--- Document extract ---

Jessica Wurster grew up in Southern California in Tongva territory and has been living in Tiohtià:ke (Montreal) for over twenty years. She has been involved in the 2SLGBTQIA+ community in the city for almost as long. She has experience in organizational development in very large and very small organizations and is passionate about thinking through the complexities of how we get things done in an equitable and solution-oriented way. Mostly recently, she was a member of the board at Project 10 where she got to know COCo’s work. When she’s not volunteering her time in the community sector, she works with university students to create inclusive career development programming.

Medjine Antoine-Bellamy has many years of experience in administration and management in private, non-governmental and nonprofit organizations. Passionate about project management, Medjine has participated in the coordination of several projects within non-profit organizations in Montreal, and has also worked on projects in Latin America and the Caribbean. Outside of work, Medjine is involved in various organizations in the Haitian community in the hopes of promoting Afro and Haitian cultures.

Sofia Laroussi

Richenda Grazette has worked in fundraising at À Deux Mains/Head & Hands for the last three years while studying Women’s Studies and Ethnic & Race Studies at McGill. Her passions include anti-racism work, Rihanna, and collage.

--- Data extracts ---

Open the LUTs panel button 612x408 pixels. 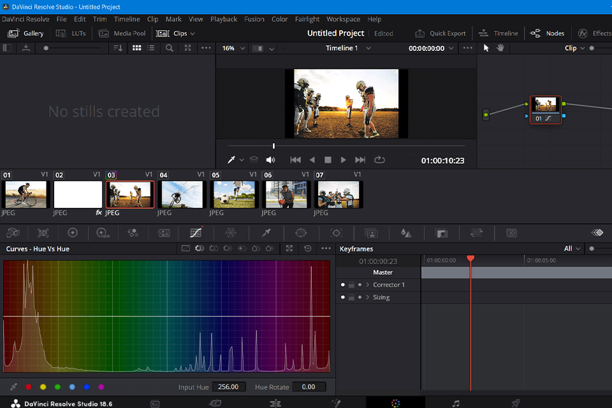click(x=71, y=33)
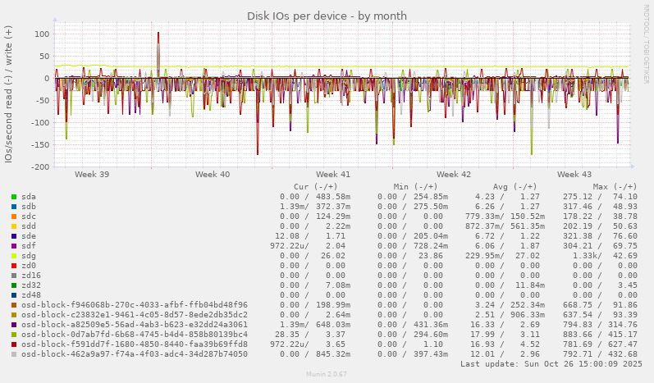Image resolution: width=654 pixels, height=383 pixels.
Task: Select the zd32 legend entry
Action: click(x=31, y=285)
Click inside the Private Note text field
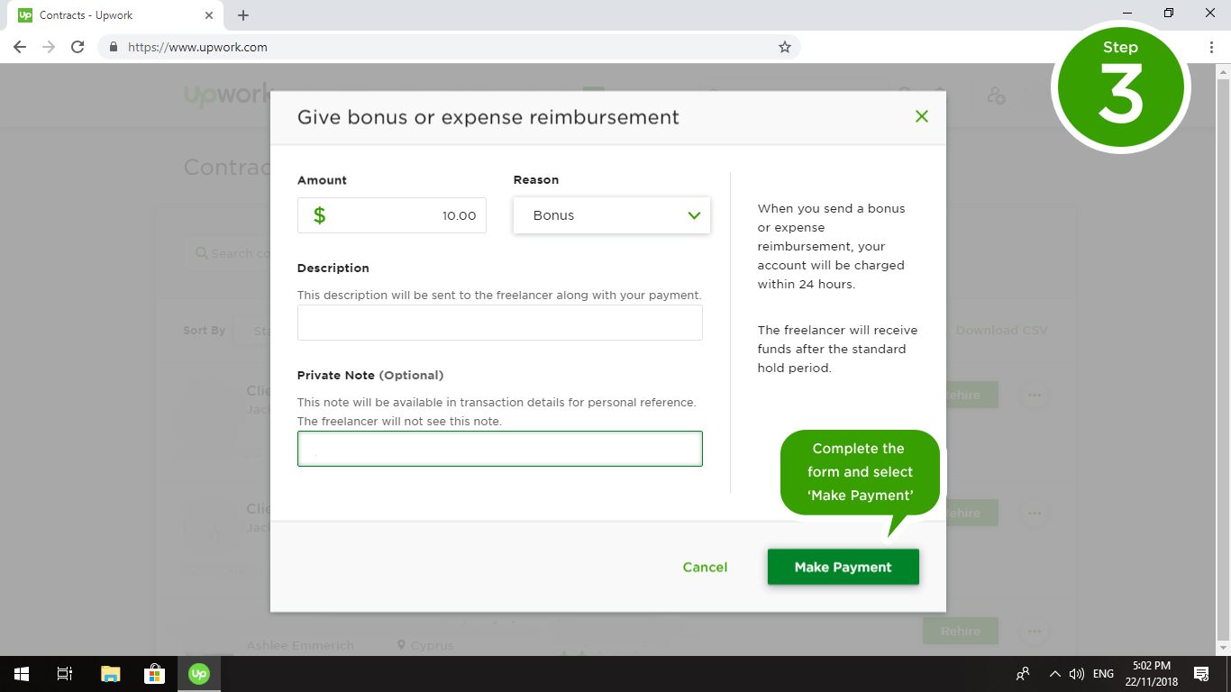This screenshot has width=1231, height=692. click(x=499, y=448)
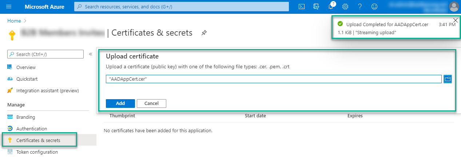Pin the Certificates & secrets blade
Image resolution: width=461 pixels, height=158 pixels.
pyautogui.click(x=204, y=33)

---

What you will do:
• a. Please repeat the board member bios word for word, everything from "Richenda Grazette has" down to "Rihanna, and collage.".
• b. Carry on the board member bios from the point where they stop.
Nothing here depends on the records.

Exercise answers:
• a.
Richenda Grazette has worked in fundraising at À Deux Mains/Head & Hands for the last three years while studying Women’s Studies and Ethnic & Race Studies at McGill. Her passions include anti-racism work, Rihanna, and collage.

• b.
Samuel Raymond is currently a community organizer in a community housing organization for independent seniors. Since 2012, he has been particularly involved in university student unionism, unionism in the health sector during the strike against austerity of 2015, in a support organization for newcomers, in the organization of the World Social Forum 2016 in Montreal, in various artistic projects and in the creation of a forum on the ecological transition in the summer of 2018. His academic experiences are nourished by various disciplines: law, anthropology, music, management and social animation. He is currently studying at the DESS in Community Economic Development at Concordia. His passions are music, social animation and history.

Sara Kendall is an educator and facilitator, currently teaching urban geography and climate justice at Dawson College. She was a co-founder and co-director of Kite’s Nest, a center for liberatory education for youth in Hudson, New York, where she continues to work as Communications Director. She has an interdisciplinary MA from Concordia. Sara has been part of community organizing efforts against gentrification, for migrant justice, and for racial justice in the education and child welfare systems. She’s especially passionate about multigenerational movement-building, and likes making (and then letting go of) meeting agendas.

Afreina Noor has fifteen years of diversified work experience across the non-profit, corporate, and electronic news sectors across Asia, Africa, and North America. In 2006 she co-founded the largest running network of non-profits in Pakistan with a nationwide presence of 30 member organizations. In 2012 she worked as an International Volunteer with vulnerable and orphan children in Botswana. In 2015 she was part of a core team handpicked to steer a thriving company to embrace digital change and create new digital verticals. In 2020 she helped a small start-up climb the value ladder and gear up for exponential growth.
Currently Afreina hosts an online talk show “Conversations with Women Immigrants in Montreal” and is working as the Communications Officer at the Quebec Writers’ Federation. Occasionally she blogs for Vent Over Tea. Afreina is a Fulbright scholar and holds a Master of Public Administration from UPenn. She lives in downtown Montreal with her husband and cat.